MATERIAL FOR THIS EXERCISE:
━━━━

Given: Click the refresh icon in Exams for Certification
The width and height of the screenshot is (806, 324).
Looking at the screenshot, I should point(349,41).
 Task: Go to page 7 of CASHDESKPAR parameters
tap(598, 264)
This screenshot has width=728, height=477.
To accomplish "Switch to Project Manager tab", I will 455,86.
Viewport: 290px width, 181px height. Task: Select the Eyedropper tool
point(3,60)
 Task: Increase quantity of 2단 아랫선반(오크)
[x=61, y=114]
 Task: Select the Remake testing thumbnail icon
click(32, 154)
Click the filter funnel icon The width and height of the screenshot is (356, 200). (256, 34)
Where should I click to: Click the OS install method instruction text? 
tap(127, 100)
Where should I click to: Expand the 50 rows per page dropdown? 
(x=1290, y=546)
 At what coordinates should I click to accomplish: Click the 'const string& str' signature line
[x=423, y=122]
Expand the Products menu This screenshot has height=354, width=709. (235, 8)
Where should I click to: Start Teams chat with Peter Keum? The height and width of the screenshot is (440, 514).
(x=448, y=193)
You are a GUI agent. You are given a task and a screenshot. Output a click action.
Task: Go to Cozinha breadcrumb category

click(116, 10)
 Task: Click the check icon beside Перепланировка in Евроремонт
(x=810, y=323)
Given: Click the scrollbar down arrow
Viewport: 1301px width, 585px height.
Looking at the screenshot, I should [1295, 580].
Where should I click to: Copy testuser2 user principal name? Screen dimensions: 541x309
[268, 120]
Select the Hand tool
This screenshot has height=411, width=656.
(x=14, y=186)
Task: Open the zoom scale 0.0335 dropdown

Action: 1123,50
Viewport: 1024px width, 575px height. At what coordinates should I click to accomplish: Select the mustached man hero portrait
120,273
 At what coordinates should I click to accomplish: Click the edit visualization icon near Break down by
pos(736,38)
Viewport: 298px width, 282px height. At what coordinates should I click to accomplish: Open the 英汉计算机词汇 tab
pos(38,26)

━━━━

TASK REQUIREMENTS: Transcribe the records in full, so that each line reads exactly as before.

YOUR SOLUTION:
Given: Click the refresh icon in Exams for Certification
The width and height of the screenshot is (806, 324).
Looking at the screenshot, I should point(349,41).
 Task: Go to page 7 of CASHDESKPAR parameters
tap(598, 264)
This screenshot has width=728, height=477.
To accomplish "Switch to Project Manager tab", I will 455,86.
Viewport: 290px width, 181px height. Task: Select the Eyedropper tool
point(3,60)
 Task: Increase quantity of 2단 아랫선반(오크)
[x=61, y=114]
 Task: Select the Remake testing thumbnail icon
click(32, 154)
Click the filter funnel icon The width and height of the screenshot is (356, 200). (256, 34)
Where should I click to: Click the OS install method instruction text? 
tap(127, 100)
Where should I click to: Expand the 50 rows per page dropdown? 
(x=1290, y=546)
 At what coordinates should I click to accomplish: Click the 'const string& str' signature line
[x=423, y=122]
Expand the Products menu This screenshot has height=354, width=709. (235, 8)
Where should I click to: Start Teams chat with Peter Keum? The height and width of the screenshot is (440, 514).
(x=448, y=193)
You are a GUI agent. You are given a task and a screenshot. Output a click action.
Task: Go to Cozinha breadcrumb category

click(116, 10)
 Task: Click the check icon beside Перепланировка in Евроремонт
(x=810, y=323)
Given: Click the scrollbar down arrow
Viewport: 1301px width, 585px height.
Looking at the screenshot, I should [1295, 580].
Where should I click to: Copy testuser2 user principal name? Screen dimensions: 541x309
[268, 120]
Select the Hand tool
This screenshot has height=411, width=656.
(x=14, y=186)
Task: Open the zoom scale 0.0335 dropdown

Action: 1123,50
Viewport: 1024px width, 575px height. At what coordinates should I click to accomplish: Select the mustached man hero portrait
120,273
 At what coordinates should I click to accomplish: Click the edit visualization icon near Break down by
pos(736,38)
Viewport: 298px width, 282px height. At what coordinates should I click to accomplish: Open the 英汉计算机词汇 tab
pos(38,26)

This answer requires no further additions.